My model design is as follows: (for clarity left only the relevant code)
class Survey < ActiveRecord::Base
has_many :survey_sections, dependent: :destroy
has_many :survey_assignments
has_many :participants , :through => :survey_assignments, :source => :user
has_many :survey_responses
end
class SurveySection < ActiveRecord::Base
belongs_to :survey
has_many :survey_questions, dependent: :destroy
has_many :survey_options, dependent: :destroy
end
So surveys are divided into many sections and each section has many questions, also each section has many options, options are basically a predefined answers for all the questions in the current section. This is design decision, so I don't need each question to have many options...
class SurveyQuestion < ActiveRecord::Base
belongs_to :survey_section
has_many :survey_answers
end
class SurveyAnswer < ActiveRecord::Base
belongs_to :survey_option
belongs_to :survey_question
belongs_to :survey_response
end
class SurveyOption < ActiveRecord::Base
#it has 2 fields 'weight'(int) and 'text'(string)
belongs_to :survey_section
end
Doctors can assign surveys to their patients and specify the date until when can they take the survey.
class SurveyAssignment < ActiveRecord::Base
#has also a field valid_until(date)
belongs_to :user
belongs_to :survey
has_many :survey_responses
end
I am also logging a survey response. So everytime a user filled out the form a new record in survey_responses table is created. I will need this later, because of the scheduling implementation, where user could possibly have surveys assigned that he should be taking [enter some number here] X [day|week|month].
class SurveyResponse < ActiveRecord::Base
belongs_to :survey_assignment
belongs_to :survey
belongs_to :user
has_many :survey_answers
end
Now I need to display a graph of survey results. Like you see in the code, results are integers (see SurveyOption class) that I need to add up for particular survey that particular user took. So lets say I have a user_id and a survey_id, now I want to retrieve all of that users survey responses, but for each survey response I need the sum of weights(SurveyOption) that their answers have.
If I do a following query, I get back the sum of his answers for all his responses:
SurveyResponse.joins(:survey_answers => :survey_option).where(user_id: 96, survey_id:63).select("survey_option.weight").sum("weight")
But I would like to get back for every response of that user for that survey an array, something like this
[[survey_response.created_at.to_i, the_sum_of_weights],[...],[...],....]
So what is the best way of doing something like this? Is it possible to do it in a single query, if I think purely in sql statemets I think this could be done in a single query.

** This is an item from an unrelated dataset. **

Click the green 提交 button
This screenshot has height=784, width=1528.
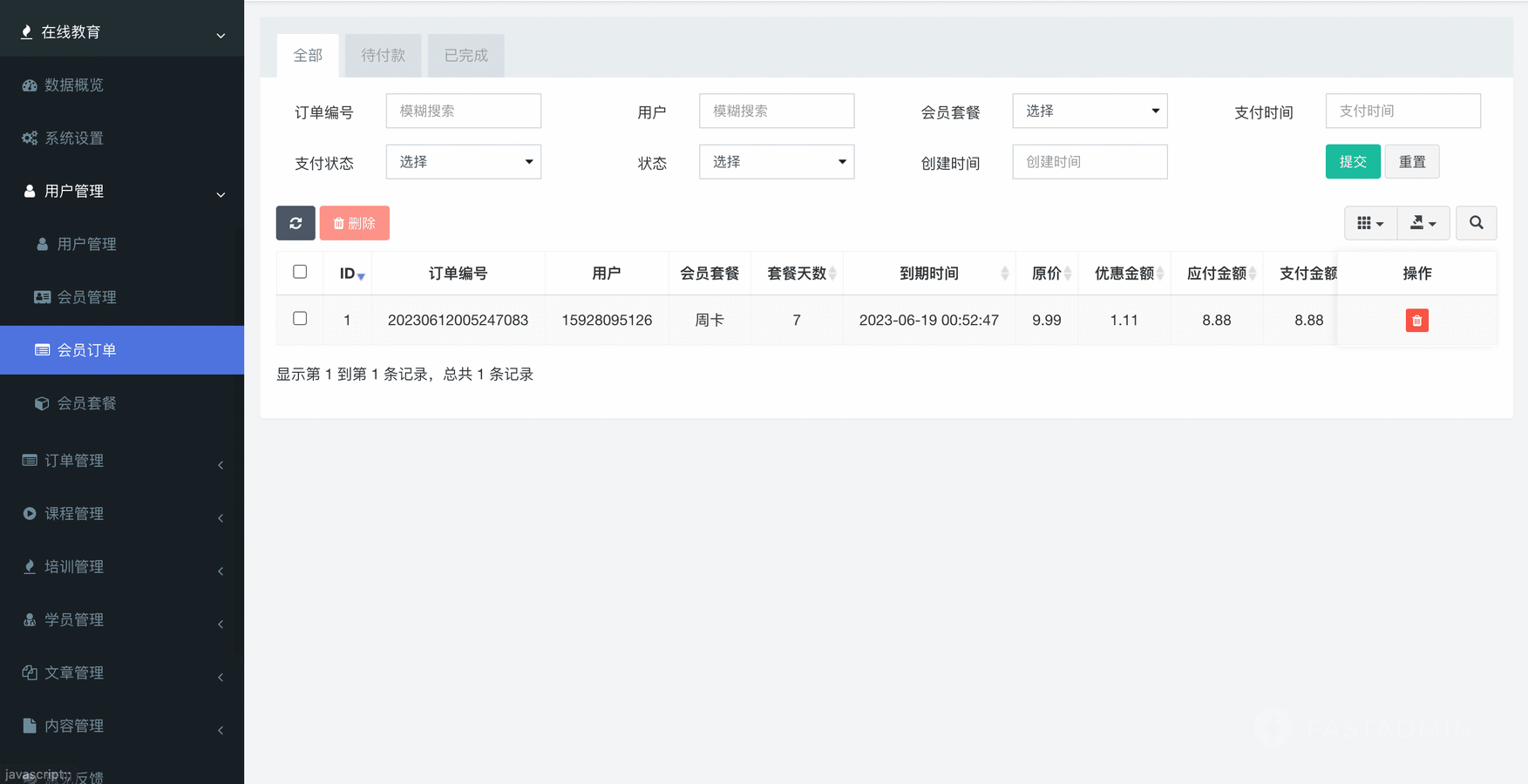point(1352,162)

If someone needs me to elaborate further, we can discuss in the comments. Thanks for helping me out.
I guess the sql tatement I'm looking to produce is :
SELECT survey_responses.id, survey_responses.created_at, SUM (survey_options.weight) FROM "survey_responses" INNER JOIN "survey_answers" ON "survey_answers"."survey_response_id" = "survey_responses"."id" INNER JOIN "survey_options" ON "survey_options"."id" = "survey_answers"."survey_option_id" WHERE "survey_responses"."user_id" = 96 AND "survey_responses"."survey_id" = 64 GROUP BY survey_responses.id, survey_responses.created_at;
I think I'm getting close to solving my own question :)))
Upvotes: 1
Views: 366
Reputation: 1989
So after a bit of research I found one way to do it.
result = SurveyResponse.joins(:survey_answers => :survey_option).where(user_id: 96, survey_id: 64).select("SUM (survey_options.weight) as score, survey_responses.created_at").group("survey_responses.created_at, survey_responses.id")

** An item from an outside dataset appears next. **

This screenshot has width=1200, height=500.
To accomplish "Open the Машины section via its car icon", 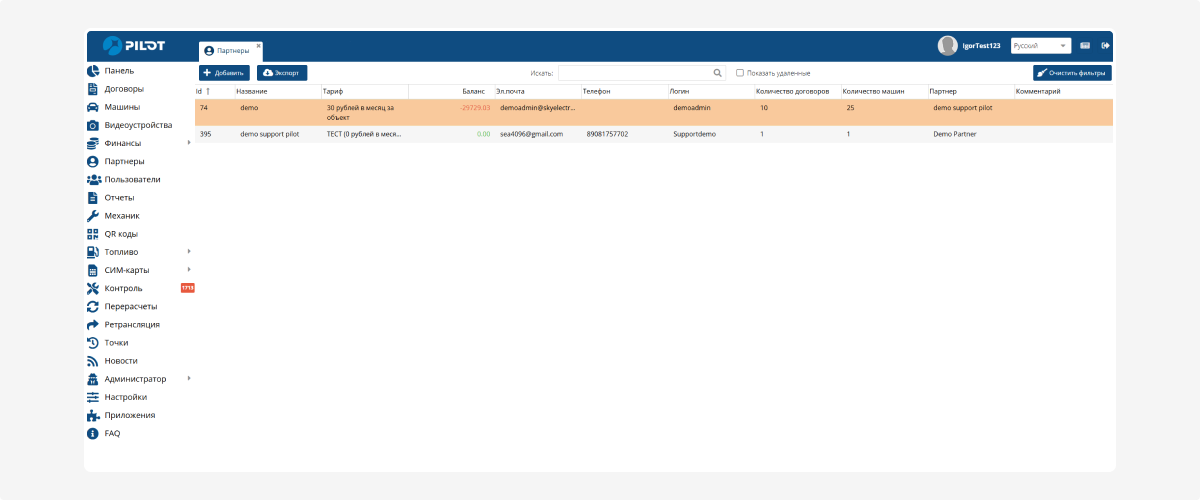I will [92, 107].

Then I could use the find_each function on ActiveRecord::Relation object.
result.find_each do |r|
puts " score: #{r.score} created_at: #{r.created_at}"
end
find_each is better than each, because it loads a batch of 1000 records at a time, so it doesn't hog up your memmory. Imagine loading millions of records.
If anyone has a better solution for querying, please share and I will accept it.